> Task instructions: Every entry in the data that follows should come back exactly, pictures aside.

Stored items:
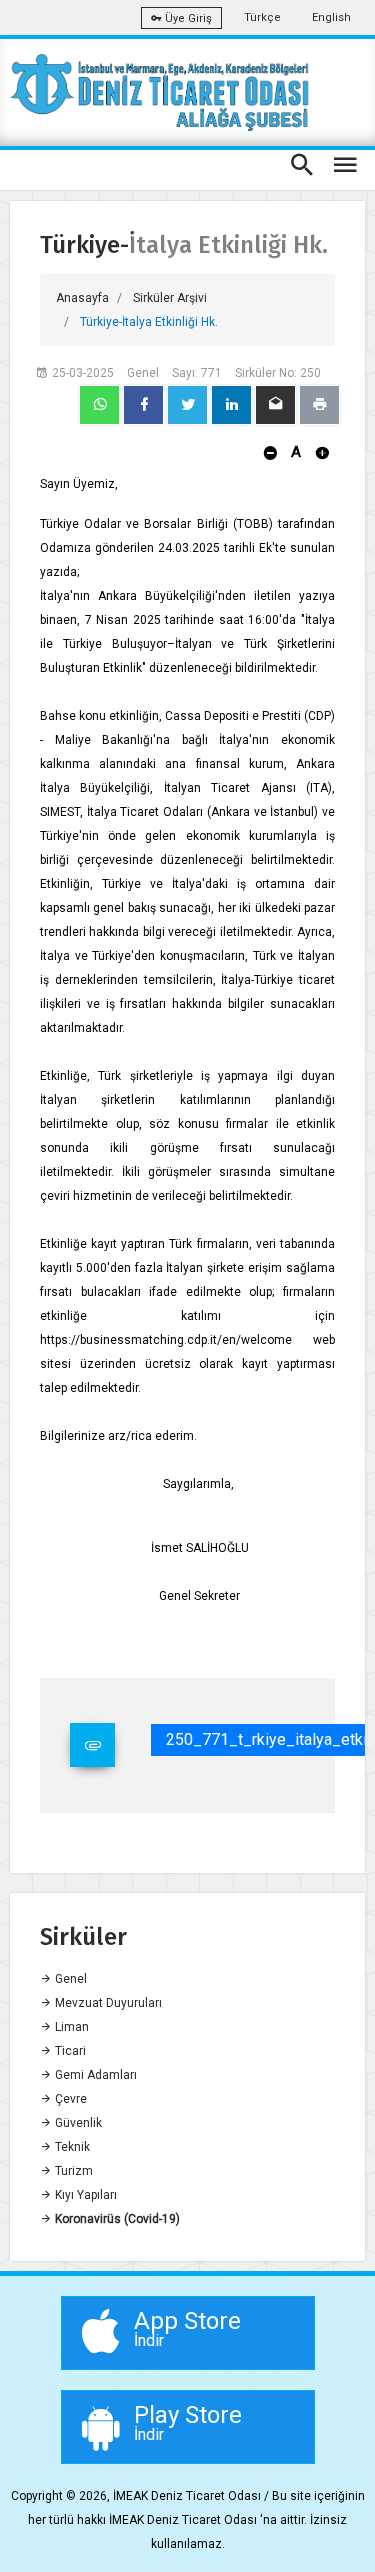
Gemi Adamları (94, 2075)
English (331, 17)
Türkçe (262, 17)
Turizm (72, 2171)
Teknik (71, 2147)
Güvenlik (77, 2123)
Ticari (69, 2051)
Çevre (69, 2099)
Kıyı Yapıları (84, 2195)
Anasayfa (82, 298)
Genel (69, 1979)
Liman (70, 2027)
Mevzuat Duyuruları (107, 2003)
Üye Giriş (187, 18)
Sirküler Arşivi (170, 298)
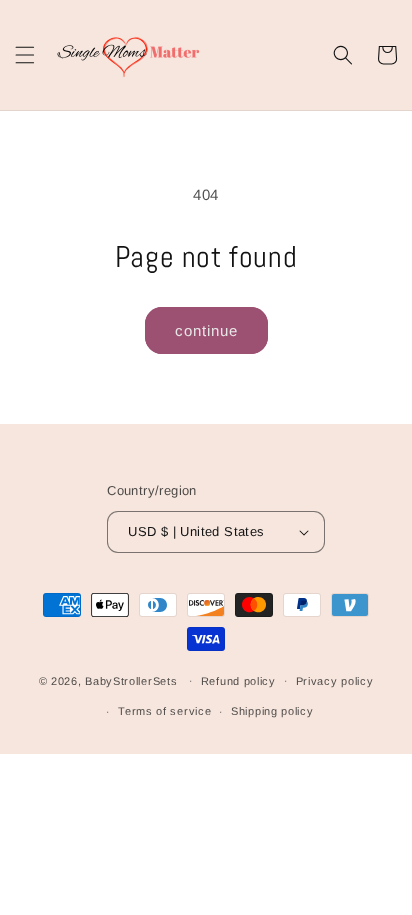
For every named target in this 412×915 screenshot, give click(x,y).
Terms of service (164, 711)
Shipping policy (272, 711)
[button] (25, 55)
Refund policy (238, 681)
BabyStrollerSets (131, 680)
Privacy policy (335, 681)
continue (206, 330)
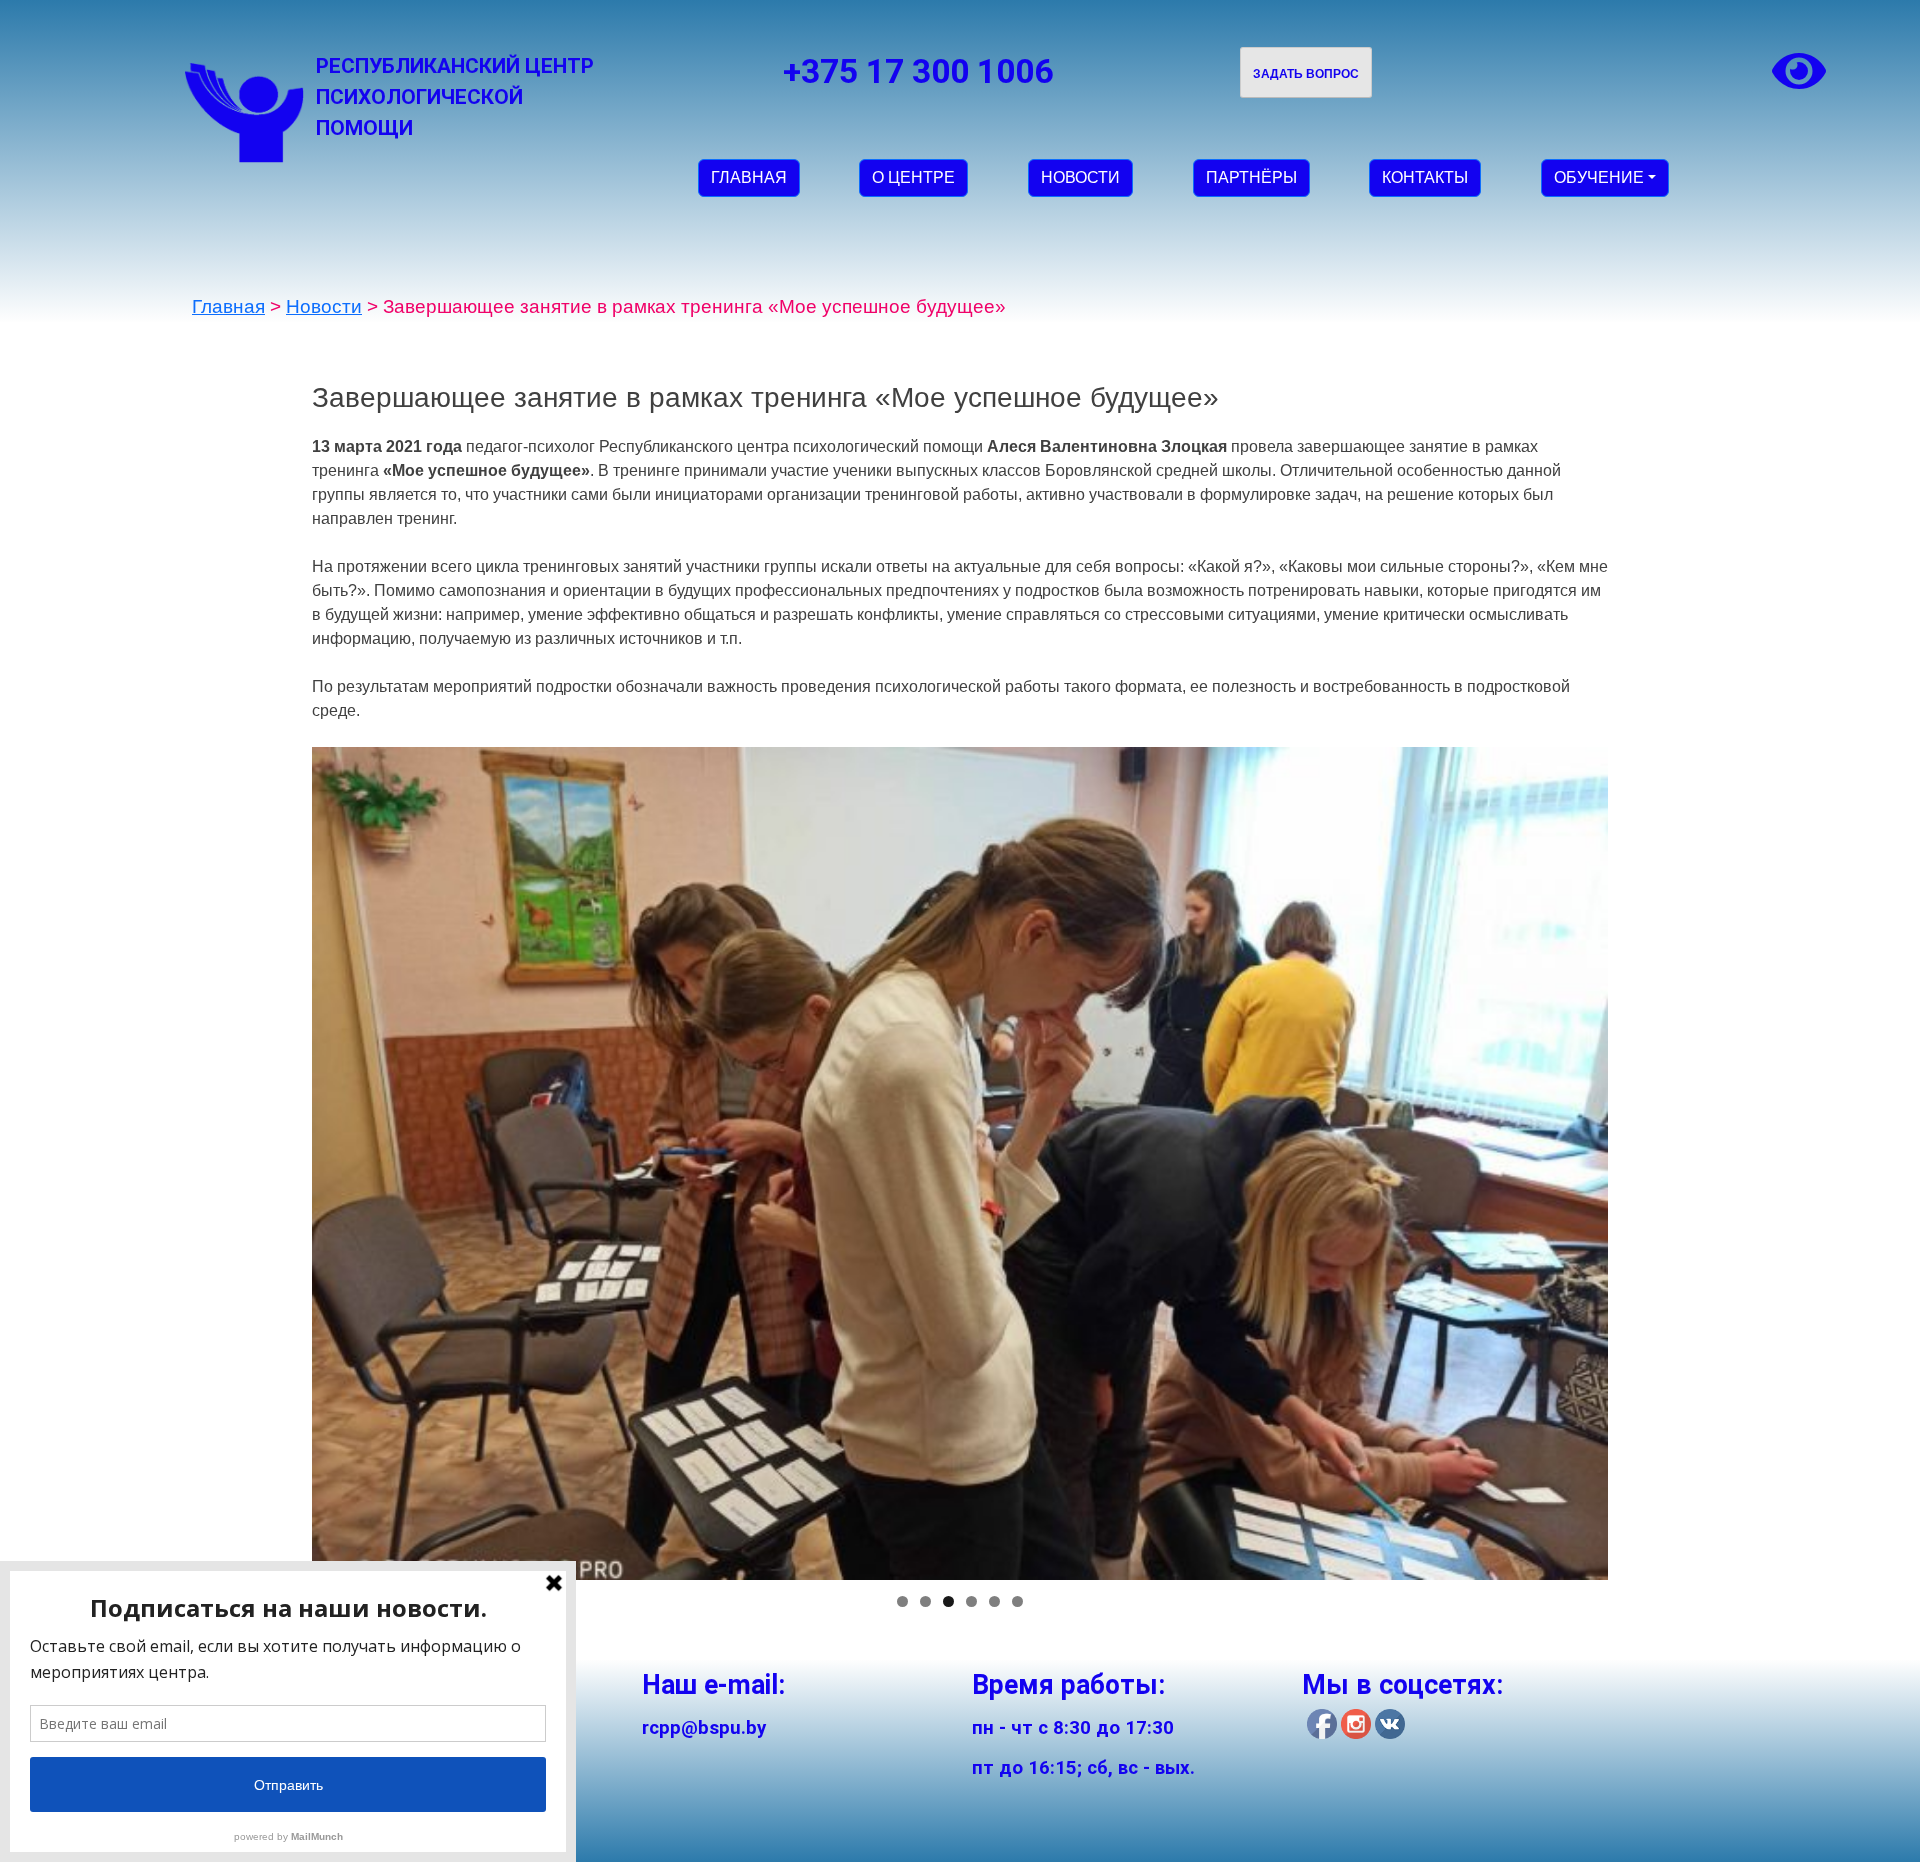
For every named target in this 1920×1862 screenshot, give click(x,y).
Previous (277, 1158)
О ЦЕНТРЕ (913, 177)
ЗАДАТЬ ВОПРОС (1306, 74)
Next (1643, 1158)
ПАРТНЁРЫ (1251, 177)
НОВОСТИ (1080, 177)
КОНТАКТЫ (1425, 177)
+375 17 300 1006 (918, 71)
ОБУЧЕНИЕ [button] (1599, 177)
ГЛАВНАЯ (749, 177)
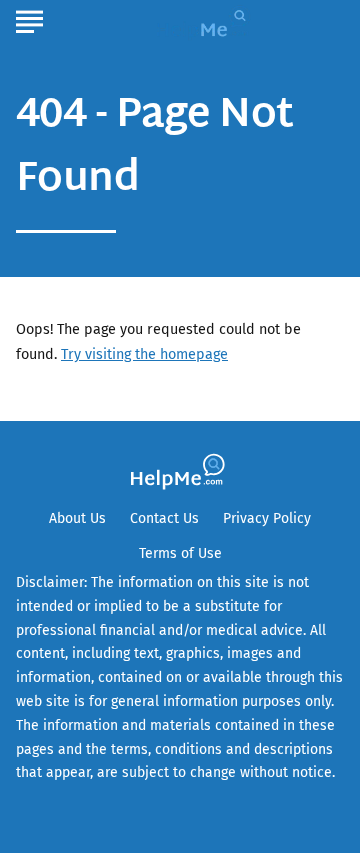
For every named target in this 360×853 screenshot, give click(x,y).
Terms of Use (180, 553)
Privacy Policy (267, 518)
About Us (77, 518)
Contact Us (164, 518)
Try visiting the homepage (144, 354)
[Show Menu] (29, 19)
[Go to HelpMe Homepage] (206, 21)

> Task response:
Gemi Adamları (94, 2075)
English (331, 17)
Türkçe (262, 17)
Turizm (72, 2171)
Teknik (71, 2147)
Güvenlik (77, 2123)
Ticari (69, 2051)
Çevre (69, 2099)
Kıyı Yapıları (84, 2195)
Anasayfa (82, 298)
Genel (69, 1979)
Liman (70, 2027)
Mevzuat Duyuruları (107, 2003)
Üye Giriş (187, 18)
Sirküler Arşivi (170, 298)
For every named target in this 412×915 screenshot, give click(x,y).
Terms of service (164, 711)
Shipping policy (272, 711)
[button] (25, 55)
Refund policy (238, 681)
BabyStrollerSets (131, 680)
Privacy policy (335, 681)
continue (206, 330)
For every named target in this 1920×1862 screenshot, give click(x,y).
Previous (277, 1158)
О ЦЕНТРЕ (913, 177)
ЗАДАТЬ ВОПРОС (1306, 74)
Next (1643, 1158)
ПАРТНЁРЫ (1251, 177)
НОВОСТИ (1080, 177)
КОНТАКТЫ (1425, 177)
+375 17 300 1006 (918, 71)
ОБУЧЕНИЕ [button] (1599, 177)
ГЛАВНАЯ (749, 177)
For every named target in this 360×853 screenshot, give click(x,y).
Terms of Use (180, 553)
Privacy Policy (267, 518)
About Us (77, 518)
Contact Us (164, 518)
Try visiting the homepage (144, 354)
[Show Menu] (29, 19)
[Go to HelpMe Homepage] (206, 21)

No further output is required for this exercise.